For every check diagnostic that has a safe auto-fix, the `CodeActionProvider` creates a code action. It finds relevant `vary-check` diagnostics in the requested range, matches them to the unified diagnostic model, and wraps the fix edits in an LSP `CodeAction`. The action's `kind` is set to `quickfix`, and safe fixes are marked preferred.

The fix itself is a text replacement: an old range and a new string. The check engine computes this during its AST walk. The code action provider just wraps it in the LSP wire format.

Here is what happens when you compare against `None` in a non-idiomatic way:

```vary-snippet
if user == None {   # VCI001: None comparison
    process_missing()
}
```

The editor underlines `user == None` with a suggestion. You hover or click the lightbulb and see:

```
Quick Fix: Replace with 'user is None'
```

Click it, and the line becomes:

```vary-snippet
if user is None {
    process_missing()
}
```

The same edit that `vary check --fix` would have applied on the command line.

## Semantic tokens

While wiring up the check engine, we also connected the semantic token provider.

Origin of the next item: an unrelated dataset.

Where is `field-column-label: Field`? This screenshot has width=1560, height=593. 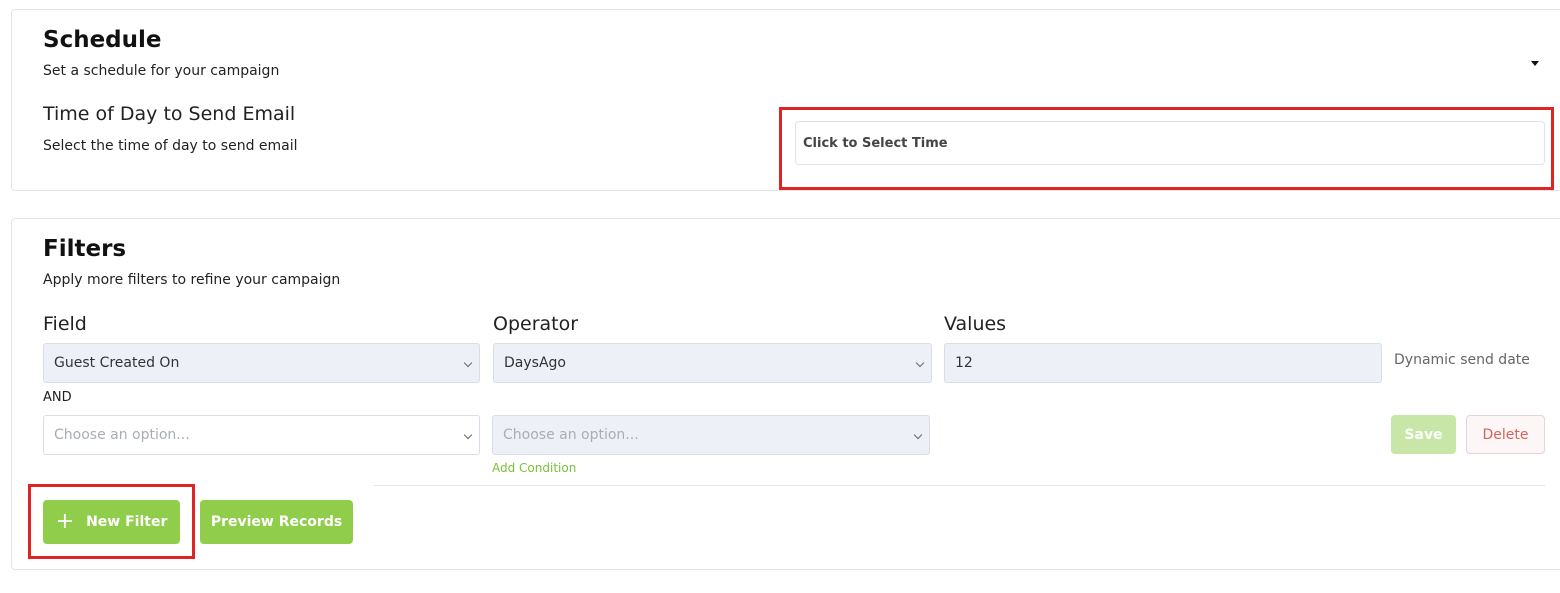 field-column-label: Field is located at coordinates (65, 324).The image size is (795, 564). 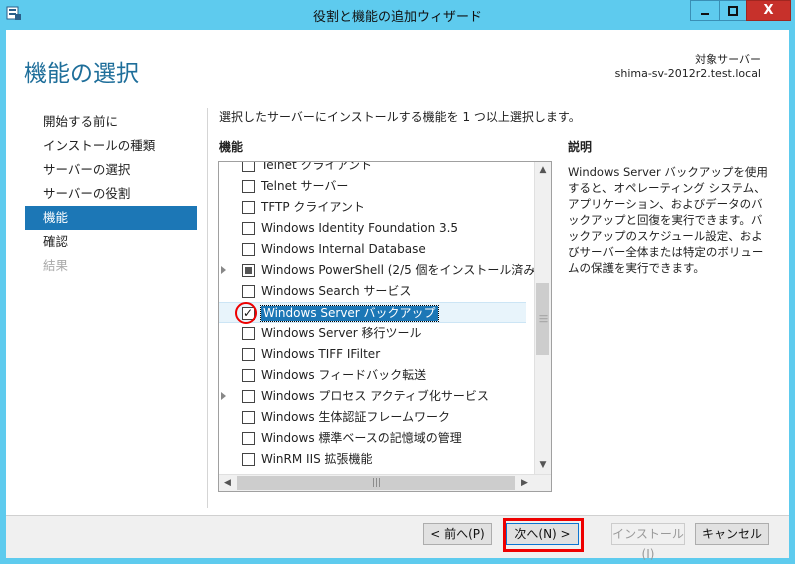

Semantic tokens give the editor richer syntax highlighting than a TextMate grammar can provide alone. The TextMate grammar handles keywords and literals. Semantic tokens add type-aware colouring: function calls highlighted differently from variable references, type annotations coloured as types, imported names resolved to their definitions.

This runs on the same type-checked AST that the check engine uses. Once you have a fully resolved AST, projecting it as semantic tokens is a matter of walking the tree and emitting token types (function, variable, type, parameter, property) with modifiers (declaration, definition, readonly).

We did not plan to do this at the same time as the check engine work. But once the LSP was already consuming the full AST for diagnostics, adding semantic tokens was a small incremental step. That is the nice thing about making the compiler's internal representations available to the language server: each new feature builds on the same foundation.

## The incremental cache

Running the full rule set on every keystroke would be expensive for large files. The CLI check command uses a content-addressed cache: the SHA-256 hash of the file content plus the compiler version and config fingerprint is the cache key. If the file has not changed since the last check, cached diagnostics can be reused immediately.

The LSP does not reuse that CLI cache directly. Instead, it benefits from sharing the same rule engine and diagnostic adapters, which keeps editor diagnostics aligned with CLI output.